Sam frames the PMF question as the prerequisite. Without true demand, you can't build a model that absorbs bad first-purchase economics because there's no second and third purchase to absorb it with. He draws on his earlier time in B2B to explain how CPG operators tend to be sloppier about clearing that bar: "Product market fit is real and I feel like people didn't look at CPG the way they should have. Like in tech. Like product market is a real milestone. Right. Like it's an actual bar you have to clear. I feel like people can lie to themselves and say they have product market fit in CPG when they don't."

That clarity matters. The unit economics tolerance model only works if the LTV is real. Organic repeat, not retention email heroics.

When the model clicks, the growth is different

Here's what changes when a brand actually cracks this: the pace of scaling becomes qualitatively different.

Sam describes how the operators who've figured this out evaluate PMF: "Now it seems like people are honing in on understanding what is product market fit. And you can see it. It's typically measuring your cat versus ltv. First purchase is like whatever, you know."

And what happens once they've found it is a different kind of growth entirely. As Sam puts it: "When you hit it people are going raising a ton of money and scaling into it really aggressively because they know they have it. There's a couple guys I know who have hit product market fit and the, the speed at which they scale is insane."

Sam backs this up with a concrete data point: he knows brands scaling north of eight figures a month within their first year. Not a decade of brand equity, not a category with legacy demand. That kind of growth rate isn't achievable through incremental optimization. It comes from a model that lets you pour capital into paid acquisition because the back-end can absorb the front-end loss.

This is the asymmetry the angle is pointing at. Two brands competing in the same category, same CPMs, same targeting. One needs a 2.5 ROAS to stay afloat. The other built a model where 0.85 is fine. The second brand wins the auction every time, scales faster, and the first brand can't figure out why their numbers don't work anymore.

What this means for how you should think about your stack

The implication isn't "ignore first-purchase economics." It's that the question you should be asking has shifted.

The old question: "What do I need to do to improve my ROAS?"

The new question: "What would my business need to look like structurally for a sub-1.0 ROAS to be fine?"

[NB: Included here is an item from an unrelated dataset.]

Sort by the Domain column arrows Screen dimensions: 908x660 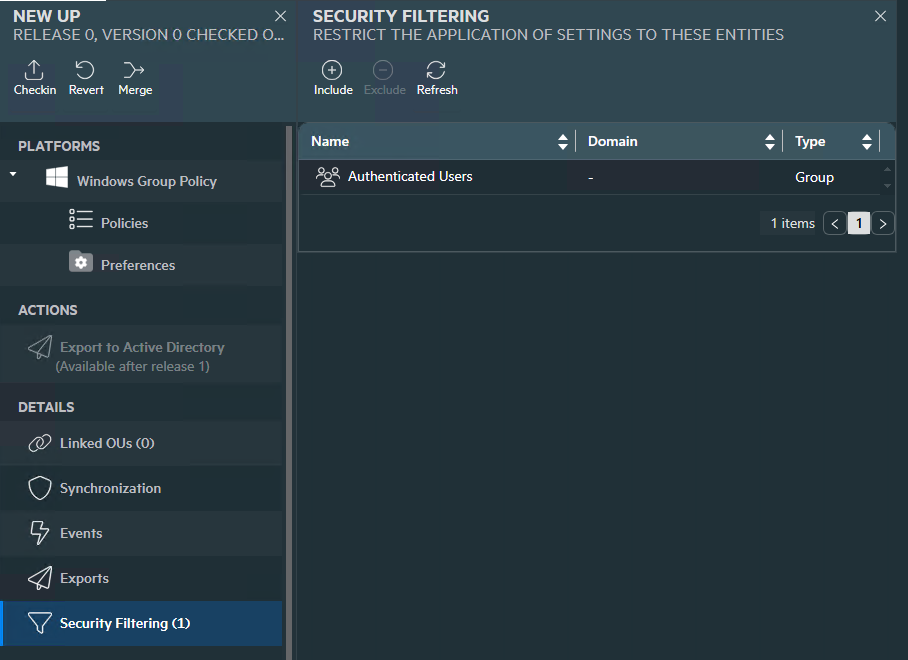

That second question points you at product, subscription or repeat-purchase mechanics, AOV, and the actual cohort behavior of your customers, not your ad account. It's a harder question, but it's the one worth spending time on.

Three things worth checking before you optimize your next campaign

  1. Measure your real repeat-purchase rate by cohort, not blended. If your blended retention looks acceptable but your 90-day cohort repeat rate is soft, the LTV tolerance model isn't available to you yet regardless of what you do in the ad account.

  2. Run the scenario at 0.9 ROAS. What does your P&L look like if your blended ROAS drops to 0.9 and stays there for 90 days? If that's a business-ending scenario, the question isn't how to improve ROAS, it's how to build the model that makes 0.9 survivable.

  3. Audit whether you actually have PMF or just ad-driven demand. Pull back spend meaningfully for 30 days and watch what organic and direct does. If demand collapses with the ads, the LTV math you're running may be optimistic.